Hacker News new | ask | show | jobs
by romanhotsiy 1652 days ago
It's funny that the first place I go to learn about the outage is Hacker News and not https://status.aws.amazon.com/ (it's still reports everything to be "operating normally"...)
5 comments

I made sure our incident response plan includes checking Hacker News and Twitter for actual updates and information.

As of right now, this thread and one update from a twitter user, https://twitter.com/SiteRelEnby/status/1468253604876333059 are all we have. I went into disaster recovery mode when I saw our traffic dropped to 0 suddenly at 10:30am ET. That was just the SQS/something else preventing our ELB logs from being extracted to DataDog though.

So as of the time you posted this comment, were other services actually down? The way the 500 shows up, and the AWS status page, makes it sound like "only" the main landing page/mgt console is unavailable, not AWS services.
Yes, they are still publishing lies on their status page. In this thread people are reporting issues with many services. I'm seeing periodic S3 PUT failures for the last 1.5 hours.
AWS services are all built against each other so one failing will take down a bunch more which take down more like dominos. Internally there’s a list of >20 “public facing” AWS services impacted.
I always got the impression that downdetector worked by logging the number of times they get a hit for a particular service and using that as a heuristic to determine if something is down. If so, that's brilliant.
It's brilliant until the information is bad.

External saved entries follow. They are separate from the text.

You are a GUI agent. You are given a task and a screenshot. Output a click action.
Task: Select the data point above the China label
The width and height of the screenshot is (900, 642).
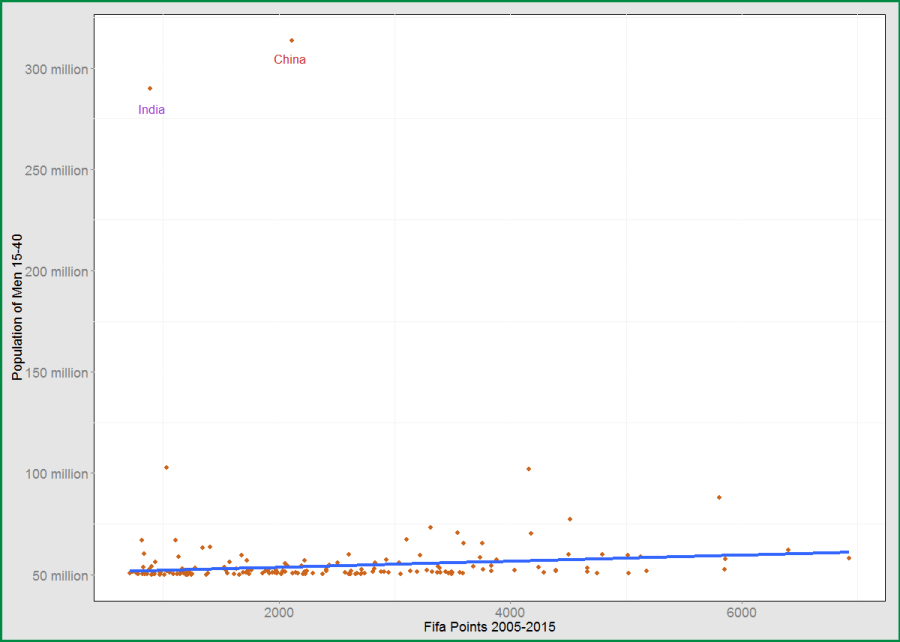[291, 41]
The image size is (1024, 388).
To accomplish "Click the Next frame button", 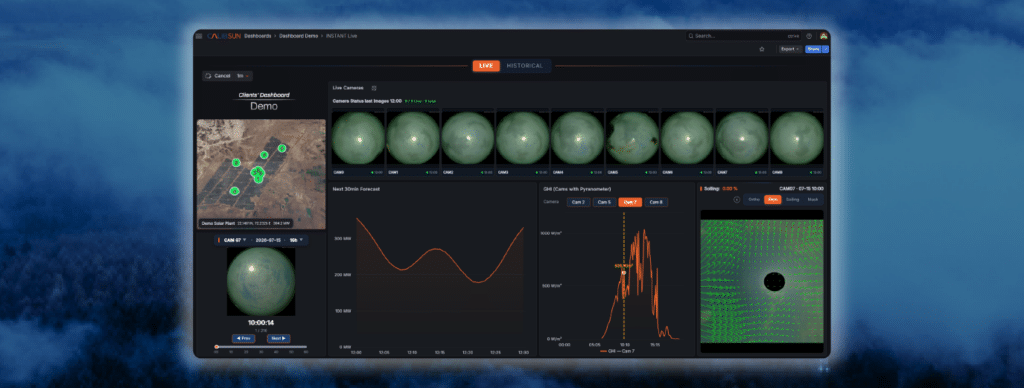I will pyautogui.click(x=278, y=338).
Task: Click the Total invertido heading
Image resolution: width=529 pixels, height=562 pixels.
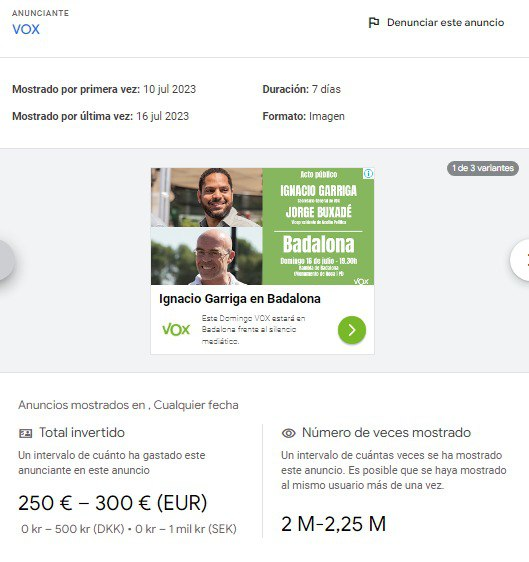Action: point(82,433)
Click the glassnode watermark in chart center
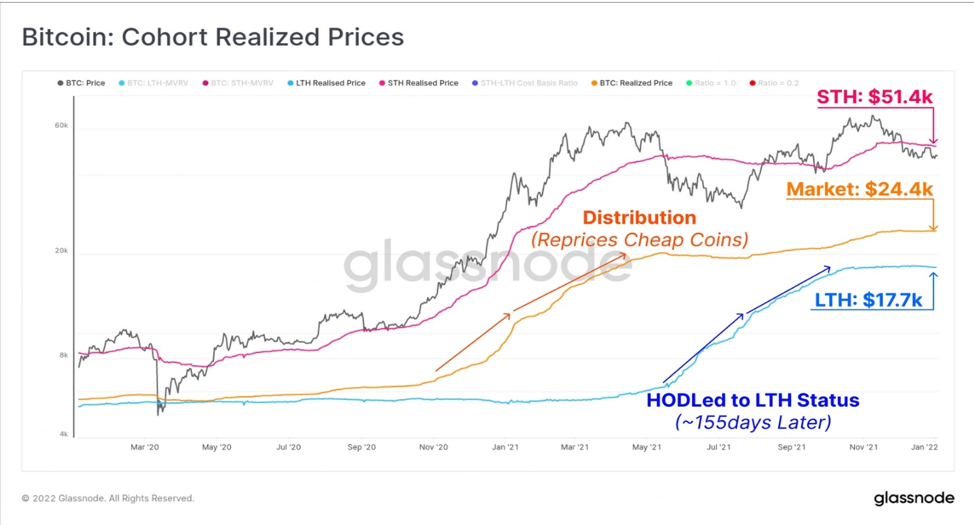The image size is (974, 525). pos(488,265)
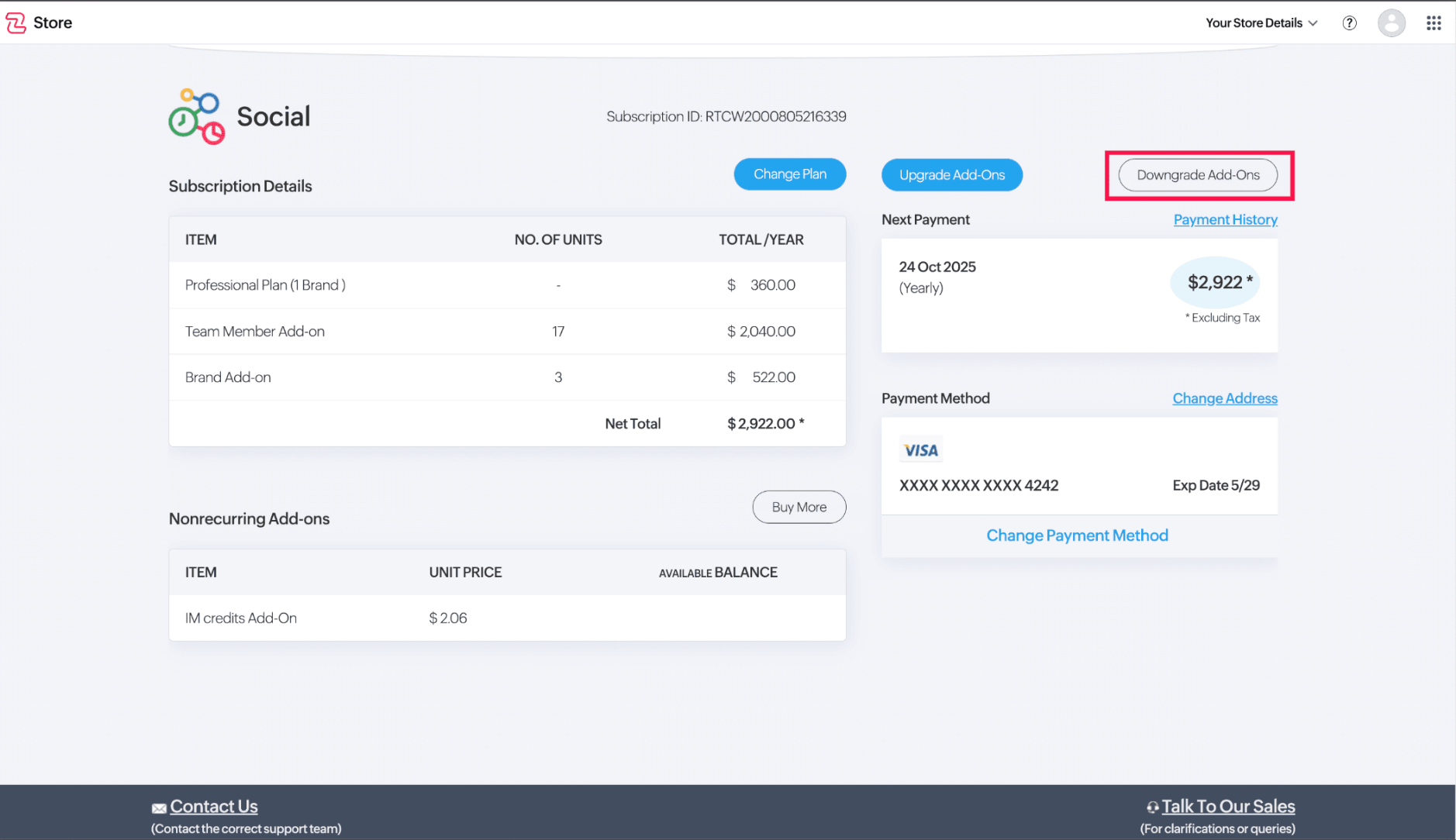
Task: Open the Change Address link
Action: point(1224,398)
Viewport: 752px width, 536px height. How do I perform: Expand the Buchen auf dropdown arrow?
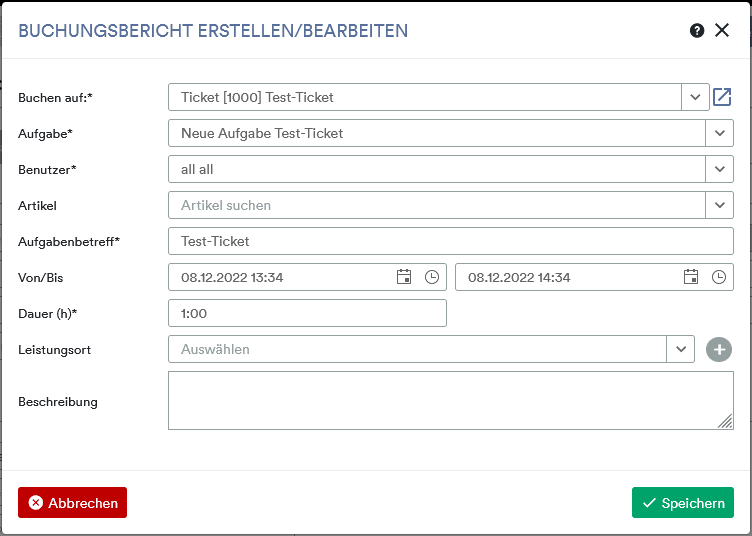pyautogui.click(x=695, y=97)
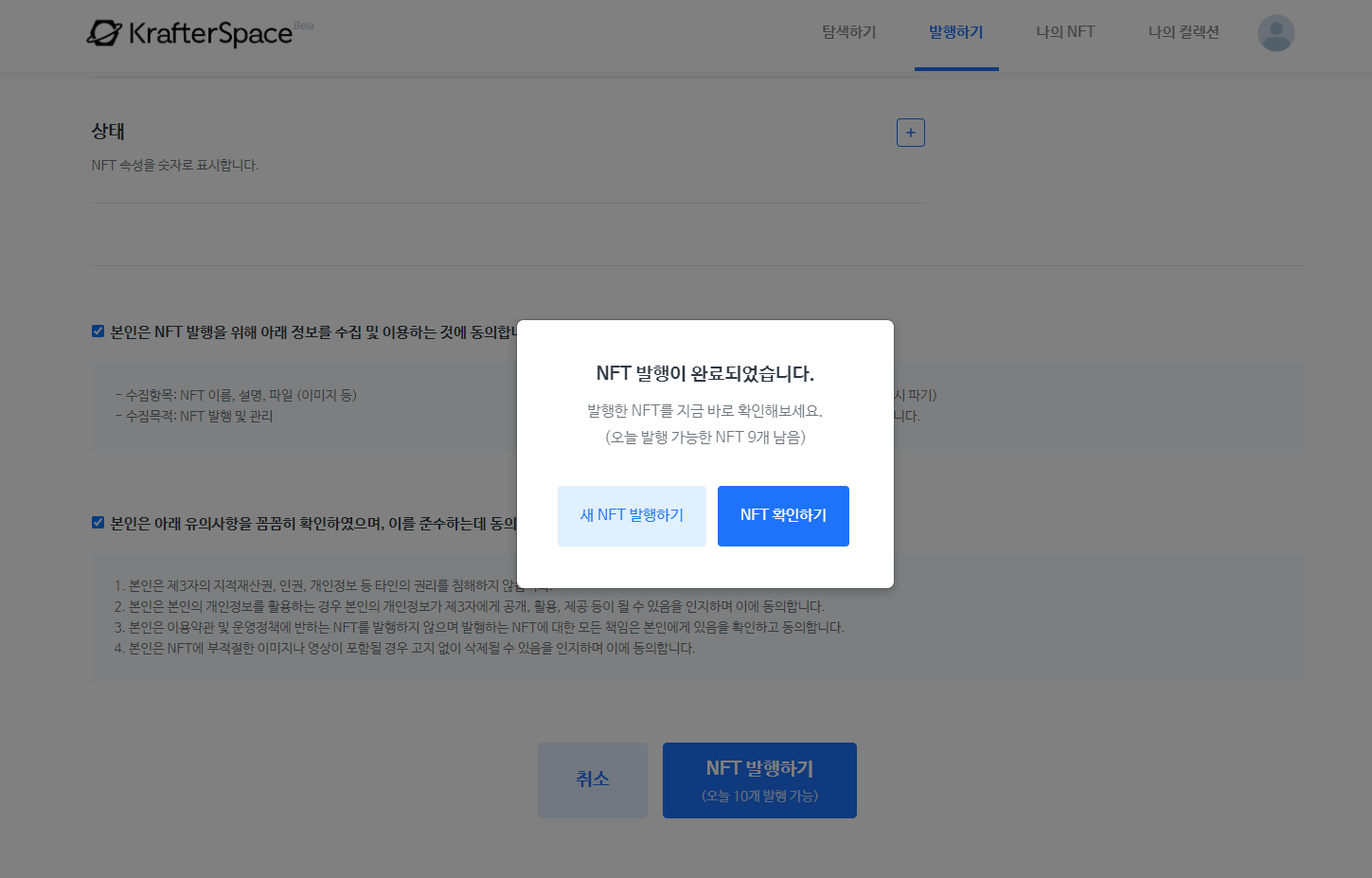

When Facebook's properties all went down in October, people were saying that AT&T and other cell phone carriers were also down - because they couldn't connect to FB/Insta/etc. There were even some media reports that cited Downdetector, seeming without understanding that they are basically crowdsourced and sometimes the crowd is wrong.

I think it's a bit simpler for AWS- there's a big red "I have a problem with AWS" button on that page. You click it, tell it what your problem is, and it logs a report. Unless that's what you were driving at and I missed it, it's early. Too early for AWS to be down :(

Some 3600 people have hit that button in the last ~15 minutes.

Now 57 minutes later and it still reports everything as operating normally.
It shows errors now.
It doesn't show errors with Lambda and we clearly do experience them.
Community reporting > internal operations
I usually go on Twitter first for outages.